For half a minute there was no sound from inside. Then, eventually, he heard dragging footsteps (she'd be wearing open-backed sandals, he guessed, and they made her walk ragged), and Charmaine opened the door. Her face was not made-up, and its nakedness made even plainer response to his standing there. She was unpleasantly surprised.
"Marty," was all she managed to say. No welcoming smile, no tears.
"I came on the off-chance," he said, attempting nonchalance. But it was obvious that he'd made a tactical error from the moment she sighted him.
"I thought you weren't allowed out-"she said, then corrected herself, "-I mean, you know, I thought you weren't allowed off the estate."
"I asked for special dispensation," he said. "Can I come in, or do we talk on the doorstep?"
"Oh... oh, yes. Of course."
He stepped inside, and she closed the door behind him. There was an uncomfortable moment in the narrow hallway. Their proximity seemed to demand an embrace, yet he felt unable, and she unwilling, to make the gesture. She compromised with a patently artificial smile, followed by a light kiss on the cheek.
"I'm sorry," she said, apologizing for nothing in particular. She led him down the hallway to the kitchen. "I just didn't expect you, that's all. Come on in. The place is in chaos, I'm afraid."
The house smelled stale; as though it needed a good airing. Washing, drying on the radiators, made the atmosphere muggy, like the sauna back at the Sanctuary.
"Take a seat," she said, lifting a bag of unsorted groceries off one of the kitchen chairs, "I'll just finish here." There was a second load of dirty washing on the kitchen table-hygienic as ever-which she began to load into the washing machine, her chatter nervous, her eyes never meeting his as she concentrated on the matter in hand; the towels, the underwear, the blouses. He recognized none of the clothes, and found himself ferreting through the soiled items looking for something he had seen her in before. If not six years before, then in visits to the prison. But it was all new stuff.
"-I just didn't expect you-" she was saying, closing the machine and loading powder into it. "I was sure you'd call first. And look at me; I look like a wet rag. God, it would be today, I've got so much to do-" She finished with the machine, pushed the sleeves of her sweater back up, said: "Coffee?" and turned to the kettle to make some without waiting for an answer. "You look well, Marty, you really do."
How did she know? She'd scarcely taken two glances at him in her whirlwind of activity. Whereas he, he couldn't take his eyes off her.
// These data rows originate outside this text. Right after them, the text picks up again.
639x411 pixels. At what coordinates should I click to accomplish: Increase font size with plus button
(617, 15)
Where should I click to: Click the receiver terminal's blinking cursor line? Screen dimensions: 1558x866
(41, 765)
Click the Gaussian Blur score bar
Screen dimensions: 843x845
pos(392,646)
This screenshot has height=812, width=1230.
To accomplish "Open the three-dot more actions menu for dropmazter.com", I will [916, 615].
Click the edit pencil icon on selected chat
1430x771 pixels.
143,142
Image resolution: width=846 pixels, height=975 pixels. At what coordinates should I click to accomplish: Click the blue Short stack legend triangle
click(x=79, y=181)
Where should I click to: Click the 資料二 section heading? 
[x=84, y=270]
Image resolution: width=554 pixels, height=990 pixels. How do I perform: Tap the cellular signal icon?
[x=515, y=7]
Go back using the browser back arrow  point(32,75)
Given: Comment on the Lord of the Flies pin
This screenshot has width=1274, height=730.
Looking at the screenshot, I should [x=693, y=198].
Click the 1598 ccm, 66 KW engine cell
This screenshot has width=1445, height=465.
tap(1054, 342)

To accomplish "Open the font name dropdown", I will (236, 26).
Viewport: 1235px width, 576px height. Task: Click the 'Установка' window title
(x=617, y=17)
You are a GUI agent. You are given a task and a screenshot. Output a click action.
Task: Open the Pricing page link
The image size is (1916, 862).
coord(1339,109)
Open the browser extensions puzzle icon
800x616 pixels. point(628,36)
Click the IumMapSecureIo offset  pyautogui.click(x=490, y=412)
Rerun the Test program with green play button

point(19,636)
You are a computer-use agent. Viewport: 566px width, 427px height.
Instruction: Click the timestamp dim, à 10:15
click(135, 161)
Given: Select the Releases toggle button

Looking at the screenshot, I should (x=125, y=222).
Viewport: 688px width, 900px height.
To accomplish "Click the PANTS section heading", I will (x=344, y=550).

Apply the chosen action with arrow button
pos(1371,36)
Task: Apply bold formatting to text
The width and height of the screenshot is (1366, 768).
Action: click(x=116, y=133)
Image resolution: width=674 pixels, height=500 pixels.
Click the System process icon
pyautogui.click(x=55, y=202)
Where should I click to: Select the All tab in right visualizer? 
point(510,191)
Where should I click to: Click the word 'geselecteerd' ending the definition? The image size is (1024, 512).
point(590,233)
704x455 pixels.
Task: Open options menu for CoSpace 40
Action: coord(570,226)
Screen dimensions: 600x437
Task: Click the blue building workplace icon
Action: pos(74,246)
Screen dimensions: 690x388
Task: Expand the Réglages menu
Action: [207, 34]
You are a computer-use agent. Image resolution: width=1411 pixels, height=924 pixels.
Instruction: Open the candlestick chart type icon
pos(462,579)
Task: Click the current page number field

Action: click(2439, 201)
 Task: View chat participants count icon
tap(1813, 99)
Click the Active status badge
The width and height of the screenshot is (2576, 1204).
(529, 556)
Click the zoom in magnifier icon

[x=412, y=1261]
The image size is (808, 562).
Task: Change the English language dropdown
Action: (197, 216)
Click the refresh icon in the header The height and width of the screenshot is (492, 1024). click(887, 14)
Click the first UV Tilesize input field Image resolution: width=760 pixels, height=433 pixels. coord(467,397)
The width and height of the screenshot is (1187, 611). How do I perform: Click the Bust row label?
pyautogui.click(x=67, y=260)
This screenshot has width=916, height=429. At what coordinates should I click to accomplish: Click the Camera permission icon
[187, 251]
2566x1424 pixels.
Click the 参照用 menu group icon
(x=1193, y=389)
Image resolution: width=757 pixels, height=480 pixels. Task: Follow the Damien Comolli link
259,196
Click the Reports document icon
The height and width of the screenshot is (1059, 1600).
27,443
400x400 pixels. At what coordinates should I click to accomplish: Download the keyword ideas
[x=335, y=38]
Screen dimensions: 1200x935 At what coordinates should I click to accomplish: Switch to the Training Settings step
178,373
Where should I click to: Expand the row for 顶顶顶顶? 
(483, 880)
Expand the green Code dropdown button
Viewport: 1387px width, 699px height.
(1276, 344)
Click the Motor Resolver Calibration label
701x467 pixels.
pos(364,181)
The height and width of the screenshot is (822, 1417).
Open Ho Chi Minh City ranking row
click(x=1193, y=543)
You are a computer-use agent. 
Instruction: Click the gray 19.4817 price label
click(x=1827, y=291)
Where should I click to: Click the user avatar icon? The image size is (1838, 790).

He sat watching her at the sink, wringing out a cloth to swab down the counter, and nothing had changed in six years-not really-just a few lines on their faces. He had a feeling in him that was like panic; something to be held down for fear it make a fool of him.
She made him coffee; talked about the way the neighborhood had changed; about Terry and the saga of choosing the paint for the front of the house; about how much it cost on the subway from Mile End to Wandsworth; about how well he looked-"You really do, Marty, I'm not just saying that"-she talked about everything but something. It wasn't Charmaine talking, and that hurt. Hurt her too, he knew. She was marking time with him, that was all it was, filling the minutes with vacuous chat until he gave up in despair and left.